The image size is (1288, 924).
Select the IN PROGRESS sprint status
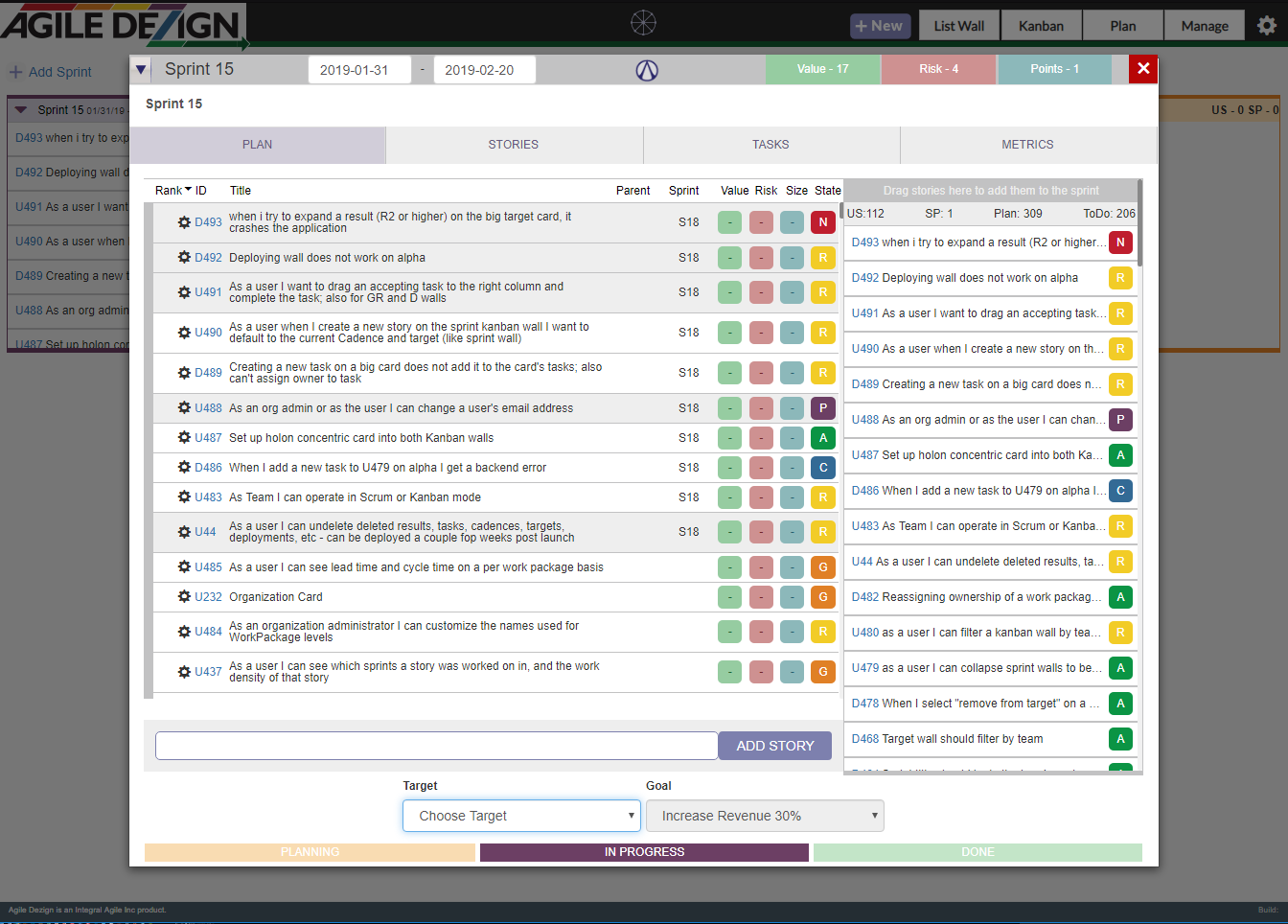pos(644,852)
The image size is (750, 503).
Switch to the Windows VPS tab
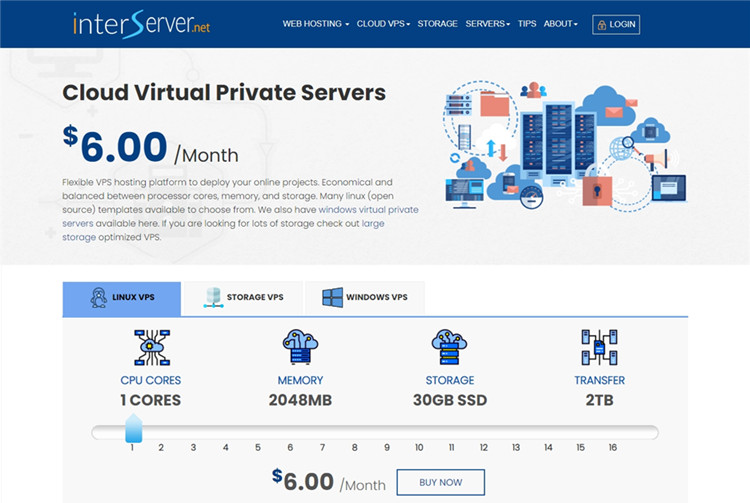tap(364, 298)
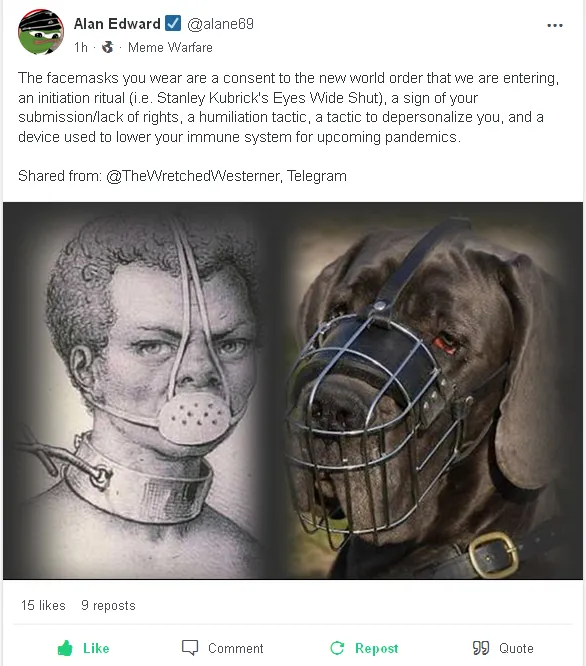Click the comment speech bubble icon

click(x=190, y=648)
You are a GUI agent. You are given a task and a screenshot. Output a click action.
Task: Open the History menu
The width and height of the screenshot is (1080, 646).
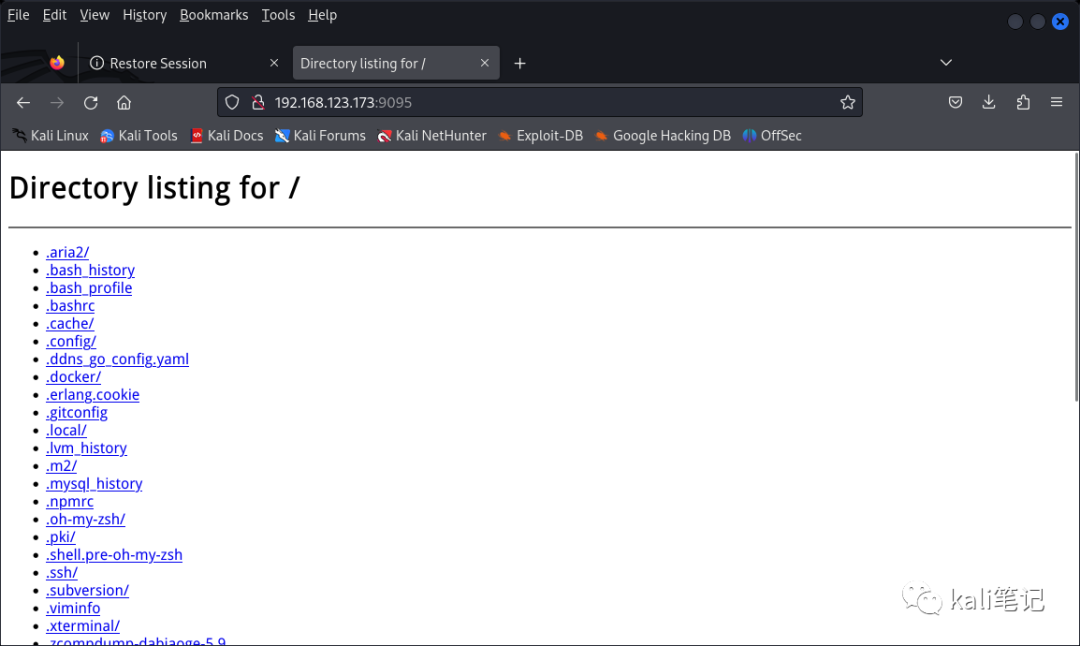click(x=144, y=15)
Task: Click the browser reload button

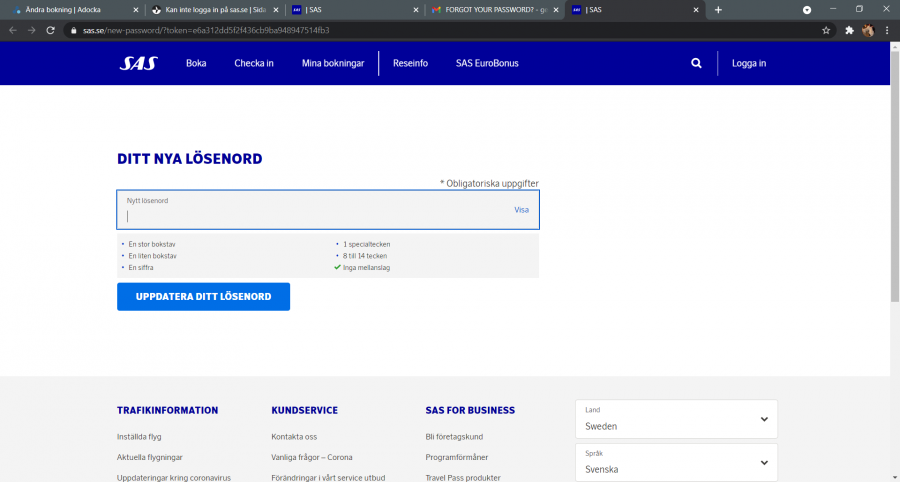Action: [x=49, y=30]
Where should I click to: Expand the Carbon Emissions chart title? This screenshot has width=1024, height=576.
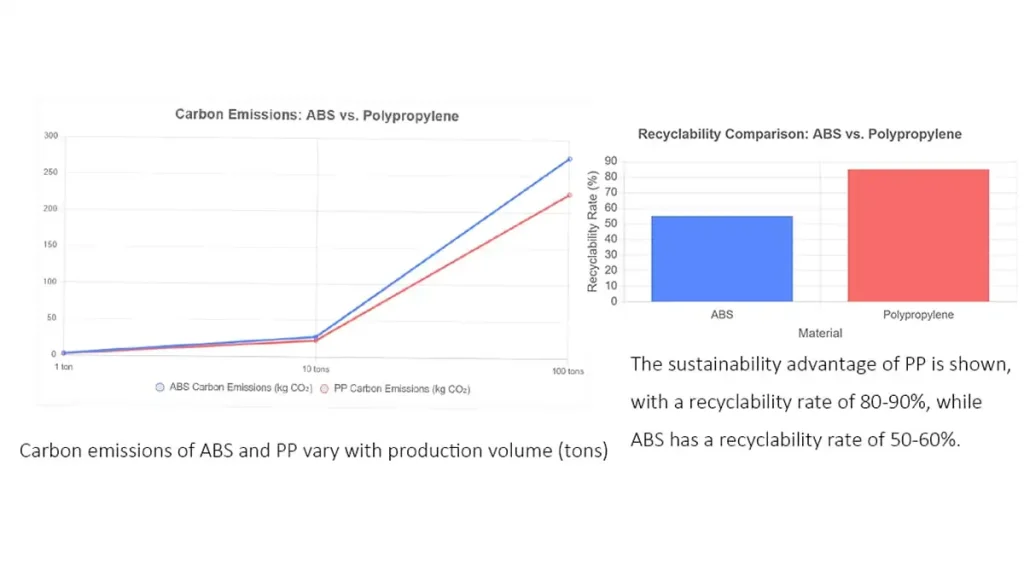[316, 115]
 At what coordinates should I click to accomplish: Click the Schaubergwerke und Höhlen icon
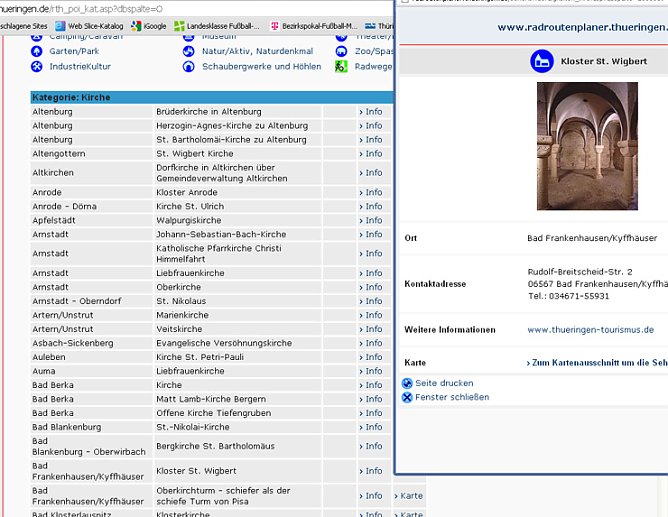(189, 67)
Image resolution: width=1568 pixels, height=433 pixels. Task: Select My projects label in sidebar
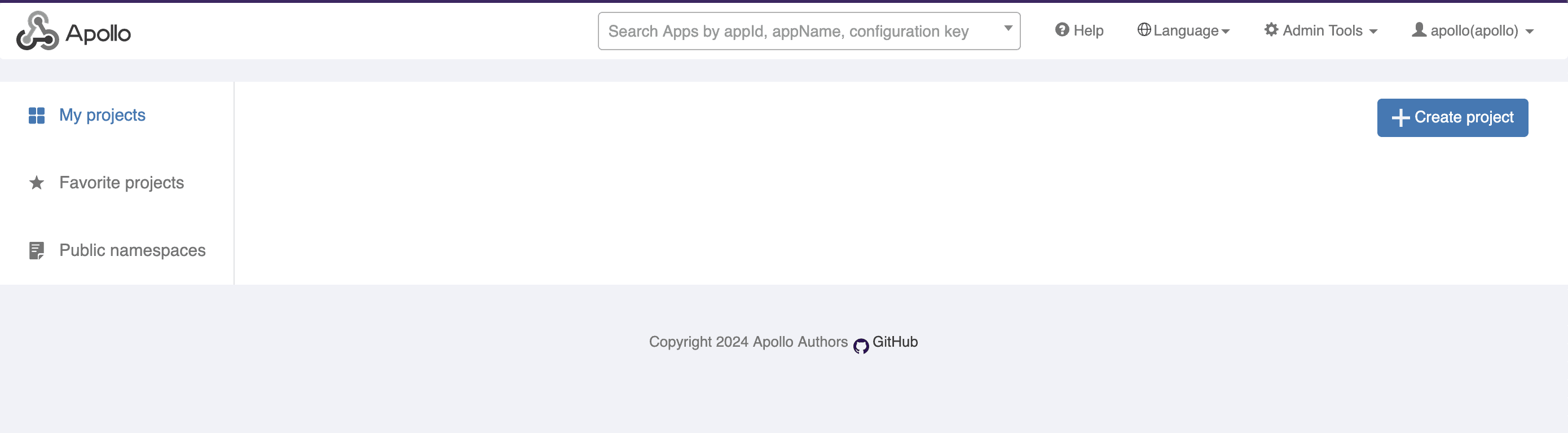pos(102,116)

> Task objective
State how many lines of the material above contain the word "size". Say nothing else.

> Exercise output
2